begin Information provided
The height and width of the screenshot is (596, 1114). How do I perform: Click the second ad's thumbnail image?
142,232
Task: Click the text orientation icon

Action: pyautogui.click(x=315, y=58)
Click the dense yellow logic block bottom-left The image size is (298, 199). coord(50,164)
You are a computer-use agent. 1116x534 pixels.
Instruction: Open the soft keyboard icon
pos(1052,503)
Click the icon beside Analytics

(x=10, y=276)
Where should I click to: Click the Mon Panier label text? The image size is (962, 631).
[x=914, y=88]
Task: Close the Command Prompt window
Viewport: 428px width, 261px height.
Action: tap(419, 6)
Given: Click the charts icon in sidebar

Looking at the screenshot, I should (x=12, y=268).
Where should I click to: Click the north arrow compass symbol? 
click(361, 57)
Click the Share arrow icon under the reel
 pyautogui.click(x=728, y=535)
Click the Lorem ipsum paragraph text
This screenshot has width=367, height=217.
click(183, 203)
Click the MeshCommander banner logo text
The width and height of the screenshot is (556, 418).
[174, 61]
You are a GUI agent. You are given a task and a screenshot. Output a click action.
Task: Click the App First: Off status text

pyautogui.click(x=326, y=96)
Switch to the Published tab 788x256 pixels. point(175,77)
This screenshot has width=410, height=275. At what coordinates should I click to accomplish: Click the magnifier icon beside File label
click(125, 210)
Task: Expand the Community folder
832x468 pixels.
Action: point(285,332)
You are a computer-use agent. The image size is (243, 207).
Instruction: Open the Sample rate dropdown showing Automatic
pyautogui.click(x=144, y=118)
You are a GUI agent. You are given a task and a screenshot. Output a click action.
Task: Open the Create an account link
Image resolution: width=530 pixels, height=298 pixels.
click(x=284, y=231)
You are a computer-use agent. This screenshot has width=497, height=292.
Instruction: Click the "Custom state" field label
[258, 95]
end Information provided
- [Given request] Can you print the listing above line for line, with no changes at all?

- [Exercise answer]
The height and width of the screenshot is (596, 1114). How do I perform: Click the second ad's thumbnail image?
142,232
Task: Click the text orientation icon

Action: pyautogui.click(x=315, y=58)
Click the dense yellow logic block bottom-left The image size is (298, 199). coord(50,164)
You are a computer-use agent. 1116x534 pixels.
Instruction: Open the soft keyboard icon
pos(1052,503)
Click the icon beside Analytics

(x=10, y=276)
Where should I click to: Click the Mon Panier label text? The image size is (962, 631).
[x=914, y=88]
Task: Close the Command Prompt window
Viewport: 428px width, 261px height.
Action: tap(419, 6)
Given: Click the charts icon in sidebar

Looking at the screenshot, I should (x=12, y=268).
Where should I click to: Click the north arrow compass symbol? 
click(361, 57)
Click the Share arrow icon under the reel
 pyautogui.click(x=728, y=535)
Click the Lorem ipsum paragraph text
This screenshot has width=367, height=217.
click(183, 203)
Click the MeshCommander banner logo text
The width and height of the screenshot is (556, 418).
[174, 61]
You are a GUI agent. You are given a task and a screenshot. Output a click action.
Task: Click the App First: Off status text

pyautogui.click(x=326, y=96)
Switch to the Published tab 788x256 pixels. point(175,77)
This screenshot has width=410, height=275. At what coordinates should I click to accomplish: Click the magnifier icon beside File label
click(125, 210)
Task: Expand the Community folder
832x468 pixels.
Action: point(285,332)
You are a computer-use agent. The image size is (243, 207).
Instruction: Open the Sample rate dropdown showing Automatic
pyautogui.click(x=144, y=118)
You are a GUI agent. You are given a task and a screenshot. Output a click action.
Task: Open the Create an account link
Image resolution: width=530 pixels, height=298 pixels.
click(x=284, y=231)
You are a computer-use agent. This screenshot has width=497, height=292.
Instruction: Click the "Custom state" field label
[258, 95]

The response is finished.